## What the task requires
Can you continue the forum thread below about the Costa Rica exit fee, picking up right after its last post?

## Document extract
--*--
# Exit fee for Costa Rica!



## PClapham (Feb 16, 2008)

Continental just informed me that there is an exit fee of $27 per person on leaving Liberia, Costa Rica.  This seems really high-has anyone experienced this?
Thanks
Anita


----------



## Mimi39 (Feb 17, 2008)

Yes, a departure tax is charged in many countries including Costa Rica.  Some places it is included in your airfare and sometimes it must be paid in cash when checking in at the airport.


----------



## JoeMid (Feb 17, 2008)

And if you use a credit card to pay it, you're charged as a cash advance!


----------



## TomL (Feb 19, 2008)

Just returned from New Zealand where there is a $25NZ per person exit fee.  Just made sure I kept $50 for my wife and I separated out from the rest of the vacation money.
TomL


----------



## Mitch and Jeff (Feb 20, 2008)

*Departure Fees payment*



JoeMid said:


> And if you use a credit card to pay it, you're charged as a cash advance!




It may be that if you pay at the airport, you are charged as a cash advance.  However, when we left from Liberia Airport on Feb 9, we prepaid the tax at the travel agent at the resort where we were staying, and it was charged to my credit card as a purchase, not a cash advance.  I can state this as true, as Citibank has already sent the statement with this charge listed.  We did pay an overall Foreign Transaction fee for all the purchases made, but it was chump change compared to what we purchased.

The departure tax was $28 US, and certain travel agents can issue the documentation, which also includes your Immigration and Customs documentation for $30US.


----------



## JoAnn (Feb 20, 2008)

The exit fee from Costa Rica 10 years ago was $20 pp, so it doesn't surprise me that it has gone up....what hasn't???


----------



## JoeMid (Feb 20, 2008)

Mitch and Jeff said:


> It may be that if you pay at the airport, you are charged as a cash advance.  However, when we left from Liberia Airport on Feb 9, we prepaid the tax at the travel agent at the resort where we were staying, and it was charged to my credit card as a purchase, not a cash advance.  I can state this as true, as Citibank has already sent the statement with this charge listed.  We did pay an overall Foreign Transaction fee for all the purchases made, but it was chump change compared to what we purchased.
> 
> The departure tax was $28 US, and certain travel agents can issue the documentation, which also includes your Immigration and Customs documentation for $30US.


Then you didn't pay the tax with a credit card you paid a travel agent to pay your tax.


----------



## Poobah (Feb 20, 2008)

*Departure Tax*

If you can prepay the departure tax with your travel agent or an agency associated with your resort. The Liberia airport is a zoo. We did nothing but wait in lines.:annoyed:  If you prepay that is one less (long ) line you will have to stand in.

Cheers,

Paul


----------



## Steamboat Bill (Feb 20, 2008)

so you have to pay to leave their country....nice!


----------



## SciTchr (Feb 20, 2008)

*Departure Tax*

We just returned from Costa Rica today.  The departure tax is $26. It has to be paid in cash or with VISA, which is charged as a cash advance. We went to the Liberia airport ahead of time (were dropping friends off there) and paid in advance. You also can pay it at a Bank of Costa Rica (BCR) in advance. The Liberia airport was so easy for us. No one was there. We were flying out of San Jose and had heard it could be crazy, so we wanted to have it done ahead of time.
--*--
## Information provided
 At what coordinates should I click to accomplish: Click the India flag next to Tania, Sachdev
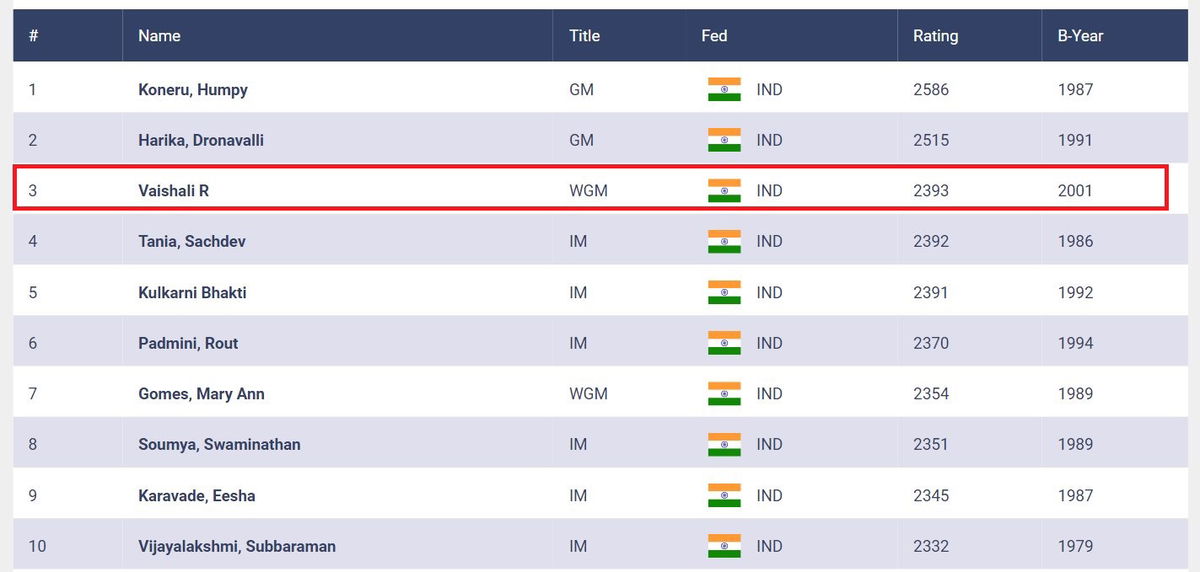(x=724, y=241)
--*--
## Output for this exercise
----------



## Poobah (Feb 21, 2008)

*Liberia Airport*

We were flying on NWA and there were three or four other flights leaving just before us. The meyhem was not to be believed. Lines were literally 50-60 deep if not more. There was not enough room so the lines were intersecting and as a result people were getting in the wrong lines. There are three lines, one to pay your departure tax, one to check in with your air carrier, and one for immigration and security.

I would recommend that you check your departure time with the other airlines that fly to Liberia and judge accordingly.

When the NWA flight left there were no lines at all. 

Cheers,

Paul


----------



## patty5ia (Feb 22, 2008)

*san jose airport*

We just left Costa Rica from the San Jose airport two days ago.  You must pay the departure tax BEFORE you check in with the airline.  Yes, a separate line! The lines were not bad in San Jose and we got through fairly quickly at 7 am.


----------



## suzanne (Feb 22, 2008)

Hi Ruth, I can't wait for all the info and hopefully photos from your trip. Especially the Arenal Parasio Resort and surronding area.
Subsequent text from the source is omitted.